*Текст для чтения*.
::::
Гиляровский - Митрофанов Алексей Геннадиевич 2 стр.


Я смотрел на Китаева, как на сказочного богатыря, и он меня очень любил, обучал гимнастике, плаванию, лазанью по деревьям и некоторым невиданным тогда приемам, происхождение которых я постиг десятки лет спустя, узнав тайны джиу-джитсу. Я, начитавшись Купера и Майн-Рида, был в восторге от Китаева, перед которым все американские герои казались мне маленькими. И, действительно, они били медведей пулей, а Китаев резал их один на один ножом. Намотав на левую руку овчинный полушубок, он выманивал, растревожив палкой, медведя из берлоги, и когда тот, вылезая, вставал на задние лапы, отчаянный охотник совал ему в пасть с левой руки шубу, а ножом в правой руке наносил смертельный удар в сердце или в живот.

Мы были неразлучны. Он показывал приемы борьбы, бокса, клал на ладонь, один на другой, два камня и ударом ребра ладони разбивал их или жонглировал бревнами, приготовленными для стройки сарая. По вечерам рассказывал мне о своих странствиях вокруг света, о жизни в бегах в Японии и на необитаемом острове. Не врал старик никогда. И к чему ему врать, если его жизнь была так разнообразна и интересна. Многое, конечно, из его рассказов, так напоминавших Робинзона, я позабыл. Бытовые подробности японской жизни меня, тогда искавшего только сказочного героизма, не интересовали, а вот историю его корабельной жизни и побега я и теперь помню до мелочей».

Можно себе представить, как завидовал юный Володя сильному, мужественному, умелому матросу, да еще с загадочным прошлым. Не удивительно, что свою жизнь он начал лепить именно с Китаева, всепобеждающего бунтаря.

Начал с малого. Одной из жертв его детских проказ пала невинная собачка. «В первый раз меня выпороли за то, что я, купив сусального золота, вызолотил и высеребрил Жужу такие места, которые у собак совершенно не принято золотить и серебрить», — писал впоследствии Владимир Алексеевич. Разумеется, вины проказник не признал. Больше того, задумал отомстить своей несчастной родственнице, руководившей наказанием. Случай в скором времени представился.
::::
*Исходные данные*.
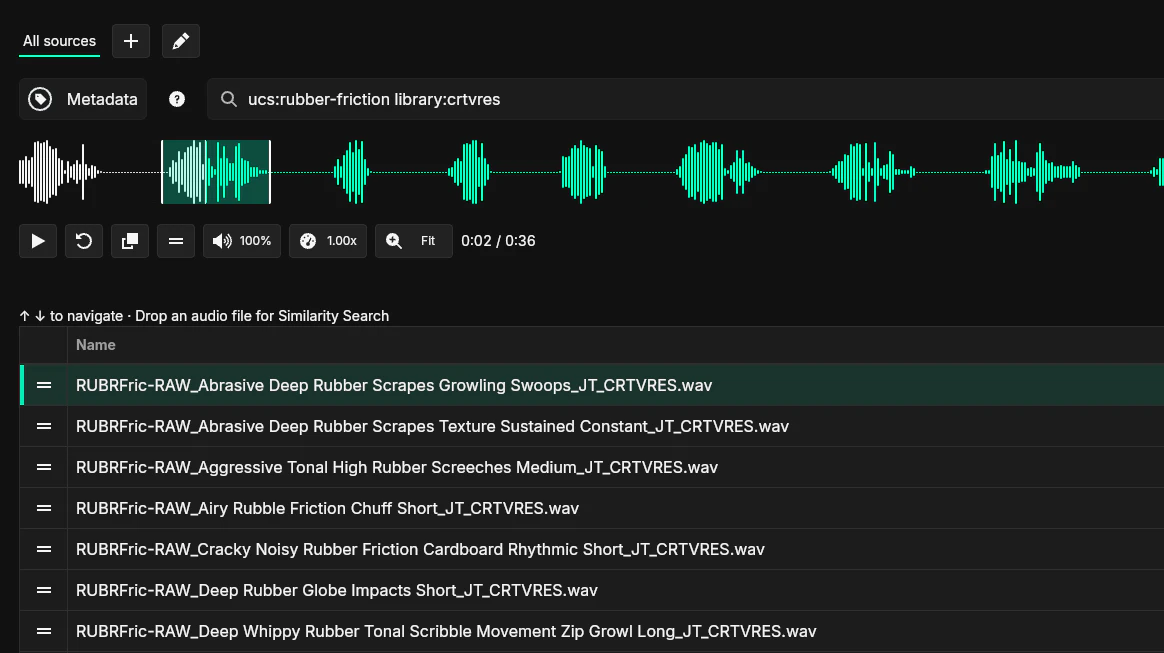Switch to the All sources tab
Image resolution: width=1164 pixels, height=653 pixels.
(59, 41)
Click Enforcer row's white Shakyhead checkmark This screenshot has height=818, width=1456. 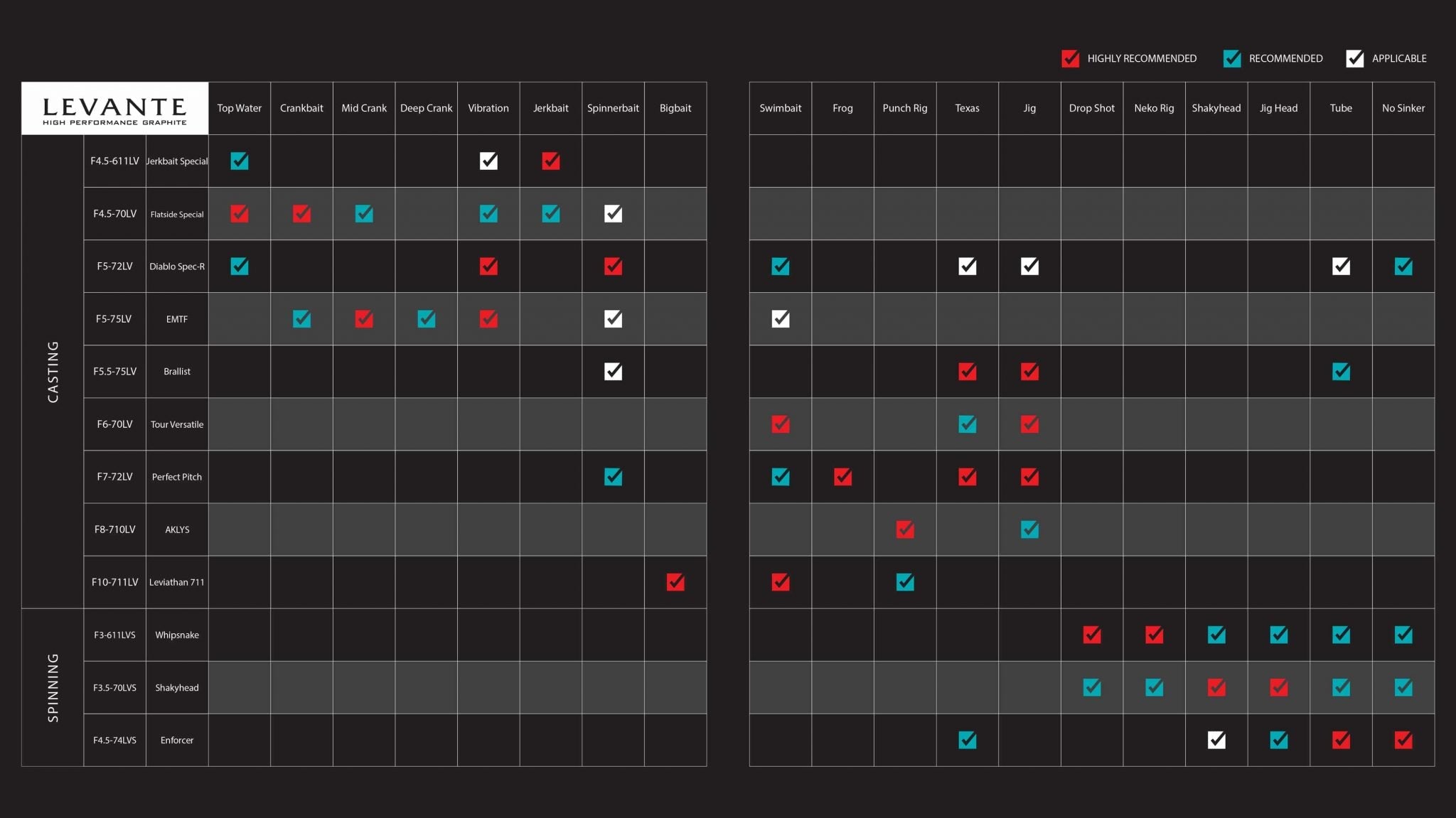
::::
*Ваше задание*.
За что, согласно тексту о детстве Гиляровского, Володю выпороли в первый раз?

*Ответ*.
За то, что он, купив сусального золота, вызолотил и высеребрил собаке Жуже такие места, которые у собак не принято золотить и серебрить.